Krauza, a frequent customer, serves as the table preparer for Mahany. In his own right, he thinks of it as a skill. He knows how far the table needs to be from the vehicle Mahany stands upon. He knows when Mahany has reached a boiling point and wants to launch. He also knows what types of tables to use.
“It’s always the oldest one at the tailgate that’s already breaking,” he said. “I go up to people playing drinking games on it and swipe off the cups, walk away with it for Pat. … It’s like a retirement ceremony, in some ways.”
Once it’s snapped, the group leaves the table out, “in all its glory,” during the game.
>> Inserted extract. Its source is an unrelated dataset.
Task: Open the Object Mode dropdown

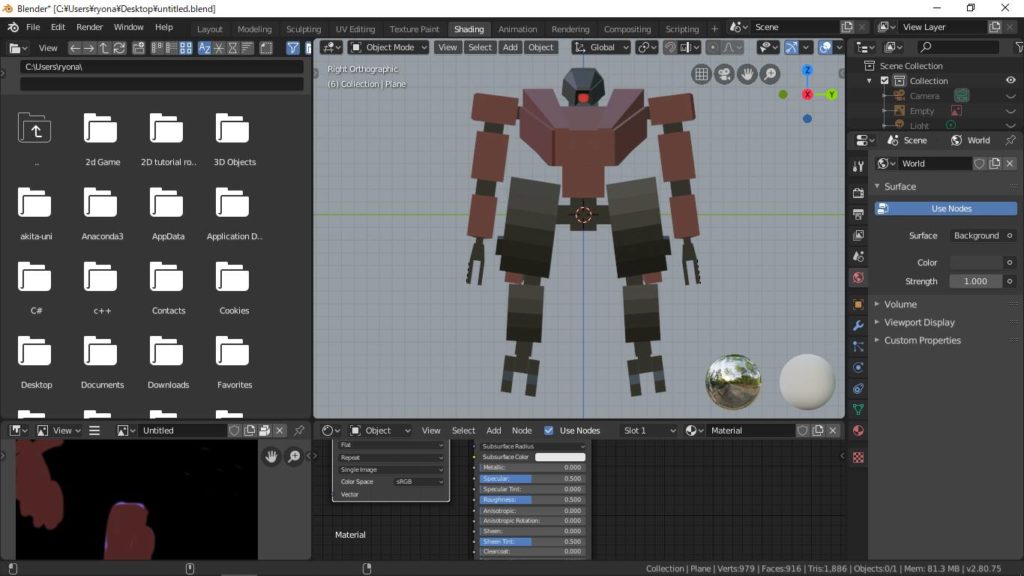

But to dissolve misconceptions of the fan base being inconsiderate, they’ll assure you it’s promptly cleaned up and thrown in the parking lot’s dumpster after each contest. Somewhere, then, rests a graveyard of sacrificed tables.

Bill Cowher of CBS' "The NFL Today" show jumps through a table from outside Highmark Stadium prior to the Buffalo Bills and Kansas City Chiefs game on Nov. 17, 2024.
Harry Scull Jr./Buffalo News
But if the fan base wants you to know one thing about the trend, it all comes from good intentions.
“It’s just the passion,” said Greg Tranter, the assistant executive director of the Pro Football Researchers Association. Hailing from Buffalo, he knows the fan base’s antics and motivations well. “They’re unique, and they find ways to express how much they care in unique ways. It’s not showboaty, in any way. It’s genuinely who they are, shaped by years of losses and failure. Truer to themselves than any other team.”
Mahany isn’t sure whether he’s going to jump through another table this fall. He’s getting older, and it’s a dangerous profession, no matter how talented one is at leaping. But there’s always the itch. He cares too much about the Bills, and even more the group around him that he’s thrusting life into with each leap.
“He said he’s retired,” Krauza said through a laugh. “But he never will be.”